• [EXERCISE PROMPT]: Among the entries below, find all lines that include "Task" and copy them.

++++ EXERCISE DATA

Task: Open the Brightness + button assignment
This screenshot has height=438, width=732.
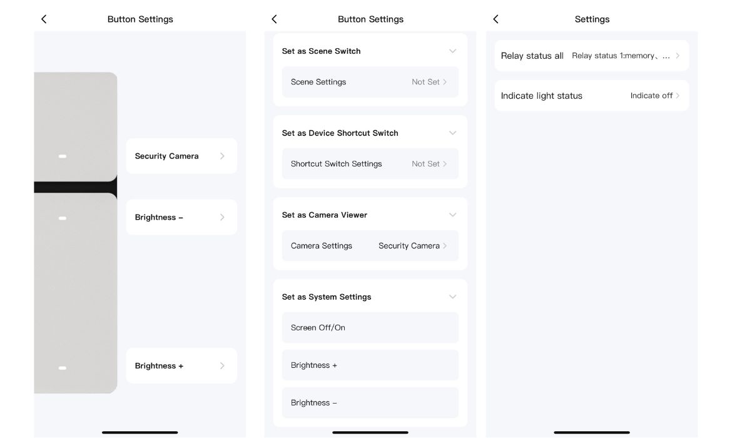Action: 181,365

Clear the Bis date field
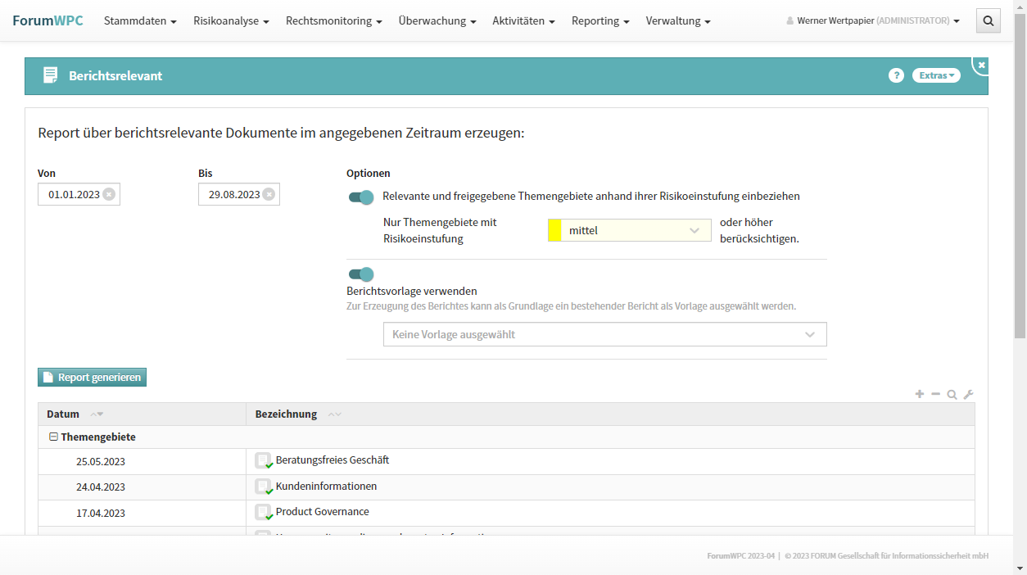point(269,194)
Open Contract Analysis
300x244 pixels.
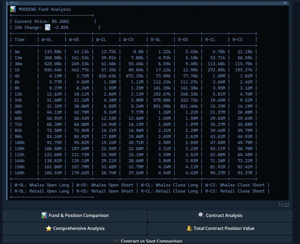click(220, 215)
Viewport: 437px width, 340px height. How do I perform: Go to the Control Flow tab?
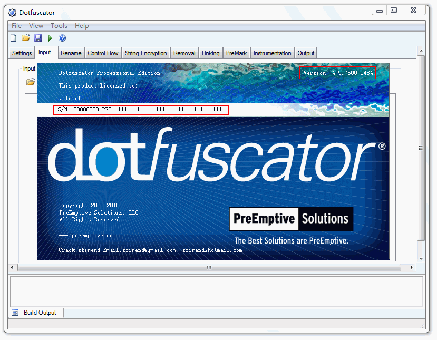[x=103, y=53]
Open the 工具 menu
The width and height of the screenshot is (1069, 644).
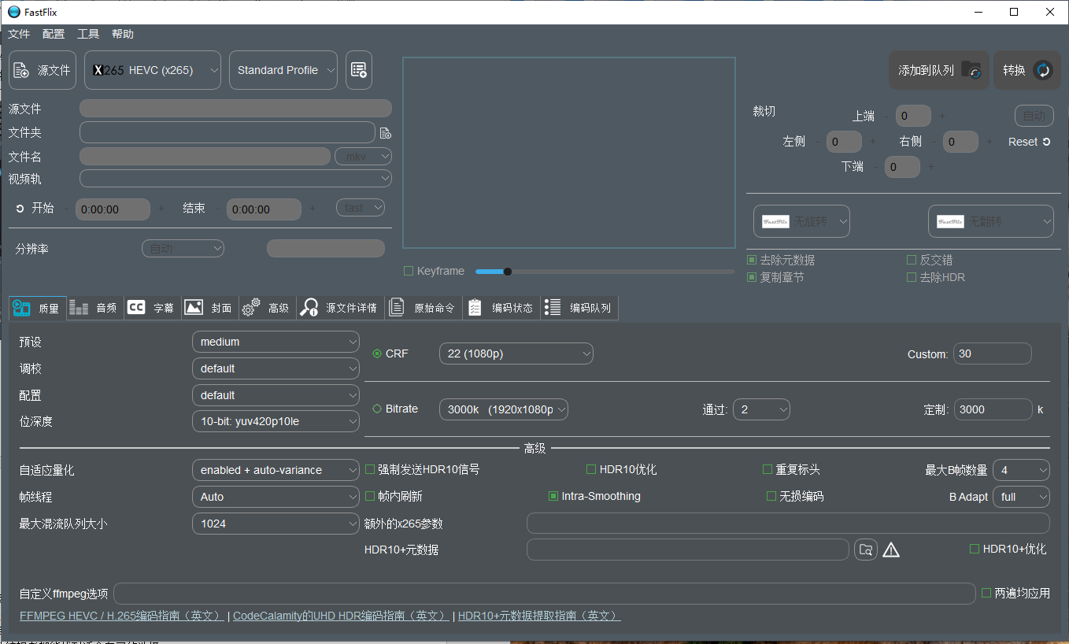88,34
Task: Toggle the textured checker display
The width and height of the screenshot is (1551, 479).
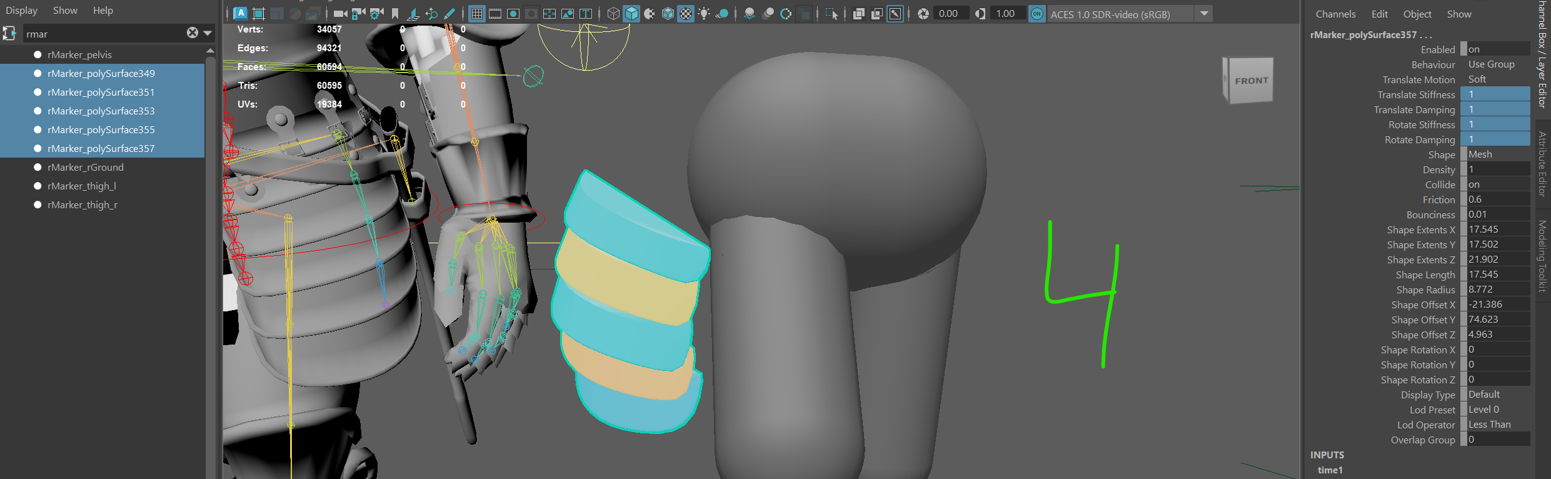Action: [686, 14]
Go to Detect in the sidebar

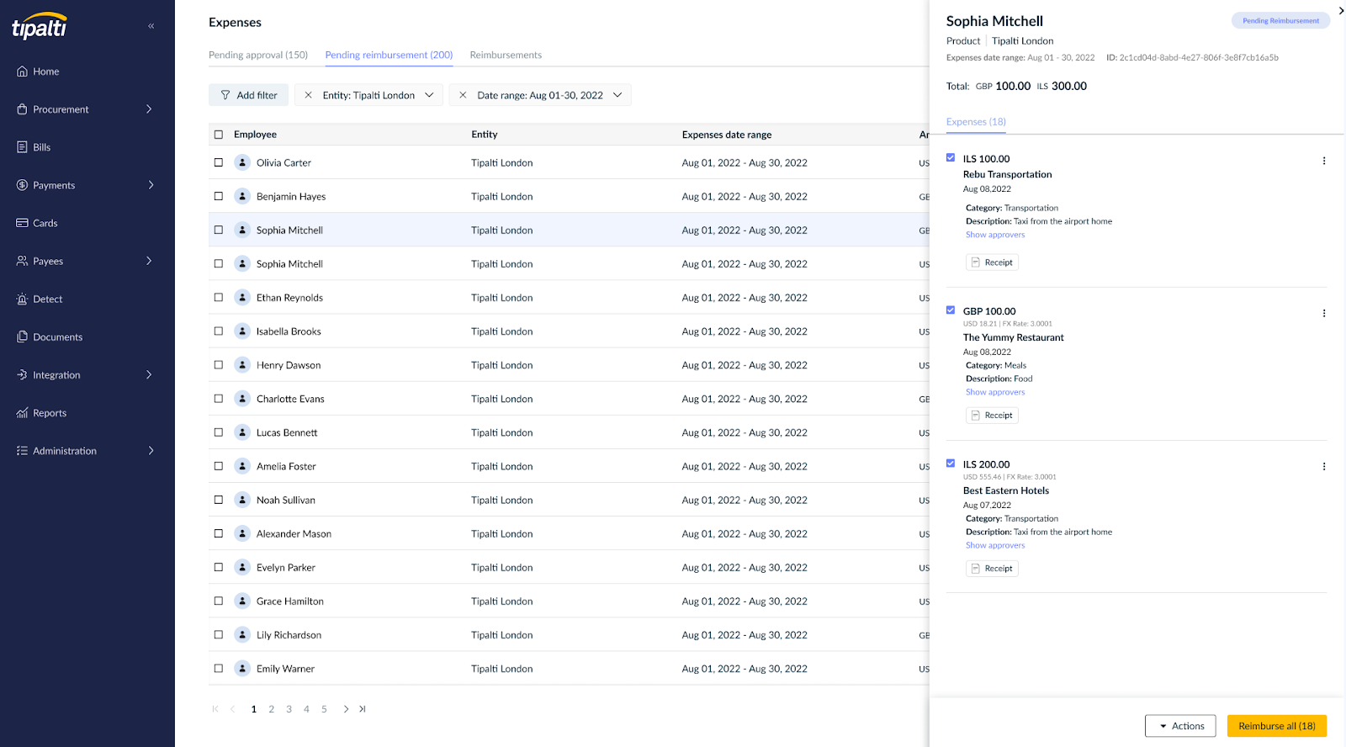pos(47,299)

++++++++

• [WRITTEN REPLY]:
Task: Open the Brightness + button assignment
Task: Toggle the textured checker display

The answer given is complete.